The next 8 miles flew fast, but not as fast as those 5 seconds will ever be. My mind had blocked out the precipitation that lay gently on the ground, eliminating all effects of brakes at that fateful speed, which Ol’ Gurde rode at. Veering right the butt of my car takes a swing to my left, one second, thinking to myself, the lake is neigh I turn the wheel, two seconds, she swings her hips the other way, the lake is closer, three seconds, I grip with both hands turn that 360 degree wheel 360 degrees, four seconds, Ol’ Gurde with new tires pulls half the amount of degrees as her wheel and plants herself first next to, then on top of the metal guarding me from the lake, five seconds.
I rock-style-head-banged right into the strip of car between the windows on the driver’s side and my side jabbed into the lower side of the door with the window buttons.
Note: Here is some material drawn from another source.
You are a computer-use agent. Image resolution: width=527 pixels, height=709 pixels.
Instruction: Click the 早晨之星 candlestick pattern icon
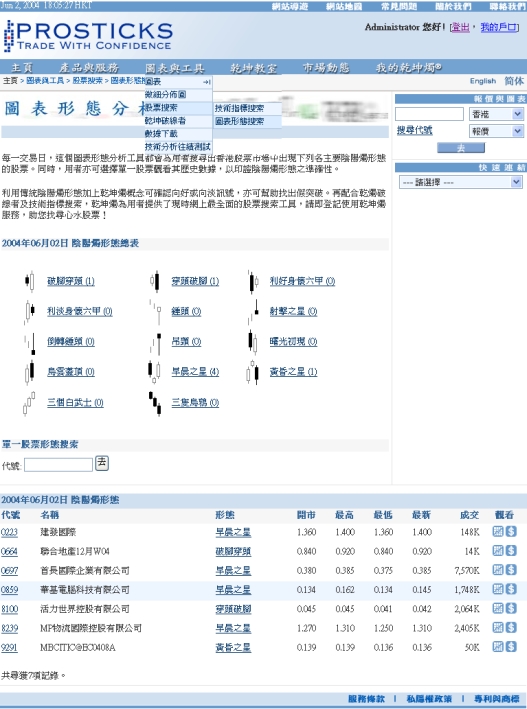point(154,371)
Didn’t think it was that bad, I didn’t know what was going on. “Ahahahahaha!” was the first thing to come from my mouth, in denial. I tried restarting the car, but Ol’ Gurde seemed to have given up on what we had. I turn her off and step outside her to see the damage; I mean it couldn’t be that bad…
It didn’t occur to me at first after the neighbors had already run across the street to assist me and then I realized what had really happened. It might have been Ol’ Gurde, an angel, that four leave clover; but there was no room for coincidence. It was too perfect, geometry at its best.
Evaluating the scene after my father and police arrive, we soon figure out that the approach, the angle, was precise to what I needed to avoid some serious trouble. As Ol’ Gurde slammed into the beginning of the guard rail at a parallel, it then went on top of the guard rail saving me from taking a cold dip in the middle of March. If my angle was acute, they would have only needed half of a casket with the guard rail spearing through the car door, and obtuse would have resulted in swimming lessons inside a car.
Close to impalement, close to drowning, I don’t know which is worse, I am glad I didn’t have to do either. Whether or not it was that four leaf clover or the guardian angel watching over me, the angle was perfect, my life was spared, and her flowers will wait to lay my grave.

The author's comments:
Real things that happen in your life are important to remember and learn from.